Au total, le Connected Camp a reçu une centaine de candidatures issues de 16 pays différents. Neuf jeunes pousses ont été retenues. Pour l’heure, les noms restent confidentiels, mais ces entreprises adressent plusieurs secteurs comme l’aéronautique, la santé, la "smart city", la maison connectée ou encore la cybersécurité des systèmes industriels. Malgré le nombre important de candidatures étrangères (environ 40 %), la première promotion ne compte qu’une seule entreprise non française. Les équipes du Connected Camp se sont, en effet, retrouvées confrontées à une difficulté majeure : convaincre les entreprises étrangères de venir s’installer à Toulouse. « Ce sont des entreprises plus matures. Leurs fondateurs sont plus âgés, ont des familles. Souvent, elles sont aussi déjà inscrites dans un écosystème local pour fabriquer leurs hardwares », note Simon Vacher. Pour surmonter cet écueil, l’accélérateur planche sur une piste : « Nous aimerions proposer un financement aux start-up sélectionnées de manière à réunir les meilleures conditions possibles pour leur développement. L’idée serait donc de créer un fonds d’investissement ou de s’adosser à un fonds déjà existant », confie le manager de l’accélérateur.
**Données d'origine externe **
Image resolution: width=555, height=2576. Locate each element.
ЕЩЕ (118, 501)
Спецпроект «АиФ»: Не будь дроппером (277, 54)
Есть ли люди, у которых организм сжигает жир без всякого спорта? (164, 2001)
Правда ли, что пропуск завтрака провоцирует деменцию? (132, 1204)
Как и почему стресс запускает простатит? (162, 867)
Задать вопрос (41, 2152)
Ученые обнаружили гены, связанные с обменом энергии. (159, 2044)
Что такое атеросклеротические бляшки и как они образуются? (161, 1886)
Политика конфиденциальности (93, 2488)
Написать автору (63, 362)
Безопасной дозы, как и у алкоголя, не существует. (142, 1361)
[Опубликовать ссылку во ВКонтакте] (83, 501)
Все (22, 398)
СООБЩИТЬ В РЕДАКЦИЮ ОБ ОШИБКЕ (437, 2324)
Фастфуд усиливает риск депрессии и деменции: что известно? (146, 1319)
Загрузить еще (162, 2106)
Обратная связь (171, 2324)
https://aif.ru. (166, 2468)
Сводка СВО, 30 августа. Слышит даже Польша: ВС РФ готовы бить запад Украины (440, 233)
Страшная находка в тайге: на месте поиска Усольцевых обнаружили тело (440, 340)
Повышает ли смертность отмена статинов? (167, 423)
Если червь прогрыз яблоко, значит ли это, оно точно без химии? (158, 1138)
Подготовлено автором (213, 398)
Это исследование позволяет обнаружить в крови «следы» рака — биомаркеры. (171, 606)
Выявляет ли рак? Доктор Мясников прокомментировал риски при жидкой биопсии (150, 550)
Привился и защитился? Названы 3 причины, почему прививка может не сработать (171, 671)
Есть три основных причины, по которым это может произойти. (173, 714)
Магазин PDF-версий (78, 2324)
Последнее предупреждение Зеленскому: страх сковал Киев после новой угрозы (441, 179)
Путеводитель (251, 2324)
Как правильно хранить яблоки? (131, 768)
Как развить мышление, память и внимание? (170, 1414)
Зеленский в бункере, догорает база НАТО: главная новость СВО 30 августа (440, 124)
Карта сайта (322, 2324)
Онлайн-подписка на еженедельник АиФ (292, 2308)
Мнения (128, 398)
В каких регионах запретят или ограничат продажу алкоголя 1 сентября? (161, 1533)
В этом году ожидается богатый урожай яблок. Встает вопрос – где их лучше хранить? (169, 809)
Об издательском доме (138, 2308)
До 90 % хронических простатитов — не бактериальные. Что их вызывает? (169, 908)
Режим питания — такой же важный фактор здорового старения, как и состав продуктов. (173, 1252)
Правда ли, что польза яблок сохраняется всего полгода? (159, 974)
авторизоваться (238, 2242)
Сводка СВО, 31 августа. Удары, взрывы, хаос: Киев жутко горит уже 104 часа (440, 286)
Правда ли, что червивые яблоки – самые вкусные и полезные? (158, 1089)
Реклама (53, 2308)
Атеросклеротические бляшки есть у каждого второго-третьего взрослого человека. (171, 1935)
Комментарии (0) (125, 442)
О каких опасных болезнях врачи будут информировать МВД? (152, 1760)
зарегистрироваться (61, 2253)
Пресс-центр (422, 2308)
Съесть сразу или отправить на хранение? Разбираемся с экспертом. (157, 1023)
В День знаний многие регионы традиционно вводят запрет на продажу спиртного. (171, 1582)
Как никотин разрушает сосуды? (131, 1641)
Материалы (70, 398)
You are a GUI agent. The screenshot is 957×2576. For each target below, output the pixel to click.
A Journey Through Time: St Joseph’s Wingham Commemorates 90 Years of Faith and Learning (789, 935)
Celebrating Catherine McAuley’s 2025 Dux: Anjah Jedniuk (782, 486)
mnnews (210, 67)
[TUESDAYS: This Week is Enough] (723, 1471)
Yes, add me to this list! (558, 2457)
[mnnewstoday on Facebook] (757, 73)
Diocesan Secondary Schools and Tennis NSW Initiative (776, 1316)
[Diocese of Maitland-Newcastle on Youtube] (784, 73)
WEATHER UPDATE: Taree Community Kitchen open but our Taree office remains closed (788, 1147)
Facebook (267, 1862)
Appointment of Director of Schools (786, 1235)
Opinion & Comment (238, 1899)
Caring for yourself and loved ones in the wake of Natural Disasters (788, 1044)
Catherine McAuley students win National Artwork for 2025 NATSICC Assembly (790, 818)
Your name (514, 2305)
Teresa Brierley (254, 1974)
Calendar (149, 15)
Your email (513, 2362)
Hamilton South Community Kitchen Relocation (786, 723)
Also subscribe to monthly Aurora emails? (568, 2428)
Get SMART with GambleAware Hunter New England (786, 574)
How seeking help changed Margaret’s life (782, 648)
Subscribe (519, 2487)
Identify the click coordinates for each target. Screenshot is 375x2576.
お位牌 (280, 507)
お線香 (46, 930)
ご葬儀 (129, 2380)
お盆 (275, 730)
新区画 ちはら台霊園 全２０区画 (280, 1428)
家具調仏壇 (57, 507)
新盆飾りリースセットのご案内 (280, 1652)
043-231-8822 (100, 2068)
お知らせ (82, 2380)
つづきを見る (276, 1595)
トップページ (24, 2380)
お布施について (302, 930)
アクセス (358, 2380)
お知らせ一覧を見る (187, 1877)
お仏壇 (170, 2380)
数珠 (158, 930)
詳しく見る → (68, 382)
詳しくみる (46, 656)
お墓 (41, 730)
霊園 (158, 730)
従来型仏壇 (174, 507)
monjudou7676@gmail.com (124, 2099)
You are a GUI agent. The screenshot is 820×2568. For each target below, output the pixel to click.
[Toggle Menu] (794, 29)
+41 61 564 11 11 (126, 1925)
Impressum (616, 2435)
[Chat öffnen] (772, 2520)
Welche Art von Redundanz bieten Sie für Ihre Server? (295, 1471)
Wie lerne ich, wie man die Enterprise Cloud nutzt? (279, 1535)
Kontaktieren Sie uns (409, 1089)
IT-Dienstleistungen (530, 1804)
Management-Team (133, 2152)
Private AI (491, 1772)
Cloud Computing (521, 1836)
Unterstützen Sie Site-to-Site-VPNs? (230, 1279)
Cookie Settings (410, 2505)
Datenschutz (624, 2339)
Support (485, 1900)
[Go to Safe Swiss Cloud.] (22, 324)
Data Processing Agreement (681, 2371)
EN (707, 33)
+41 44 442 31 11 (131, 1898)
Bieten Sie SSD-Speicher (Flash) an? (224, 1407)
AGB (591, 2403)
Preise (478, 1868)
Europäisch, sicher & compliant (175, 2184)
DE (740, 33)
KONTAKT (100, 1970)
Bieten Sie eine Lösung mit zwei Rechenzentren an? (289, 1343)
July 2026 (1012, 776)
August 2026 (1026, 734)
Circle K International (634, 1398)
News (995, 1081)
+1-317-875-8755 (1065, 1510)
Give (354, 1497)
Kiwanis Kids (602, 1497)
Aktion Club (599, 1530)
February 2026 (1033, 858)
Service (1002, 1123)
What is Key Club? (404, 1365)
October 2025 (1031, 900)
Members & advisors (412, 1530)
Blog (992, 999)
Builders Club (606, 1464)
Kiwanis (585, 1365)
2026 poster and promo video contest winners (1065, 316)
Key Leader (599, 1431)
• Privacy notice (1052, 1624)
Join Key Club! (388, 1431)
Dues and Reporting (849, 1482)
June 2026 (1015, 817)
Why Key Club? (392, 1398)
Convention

Et pour se distinguer sur la scène internationale, le Connected Camp mise sur le rayonnement mondial de ses partenaires comme Intel ou encore Sigfox. L’accélérateur cherche également à nouer des partenariats avec d’autres structures en Europe. « Nous sommes en contact avec le Start-up Bootcamp de Barcelone,  nous discutons aussi avec Helsinki Ventures qui lance également un incubateur IoT », précise Simon Vacher.

Deux ans pour construire le "Village de l’IoT Valley"

A l’IoT Valley, le lancement du Connected Camp n’est qu’une brique d’un projet bien plus ambitieux : la création d’un Village de l’IoT Valley d’ici la fin 2017. « L’objectif est de doubler la surface pour permettre aux start-up qui grossissent de pouvoir rester dans l’écosystème et pour accueillir de nouveaux partenaires industriels », explique Marion Fontana. Outre les start-up et les grands groupes, le village prévoit également d’accueillir une école. Les équipes évoquent également la possibilité d’intégrer des chaînes d’assemblage, des entrepôts de données, mais aussi des commerces. « Nous avons recruté un nouveau collaborateur pour piloter ce projet. Tout reste à imaginer », résume Marion Fontana. Les possibilités sont effectivement vastes puisque l’IoT Valley devrait récupérer au total 12 hectares de terrain constructible. Les travaux ont d’ores et déjà commencé.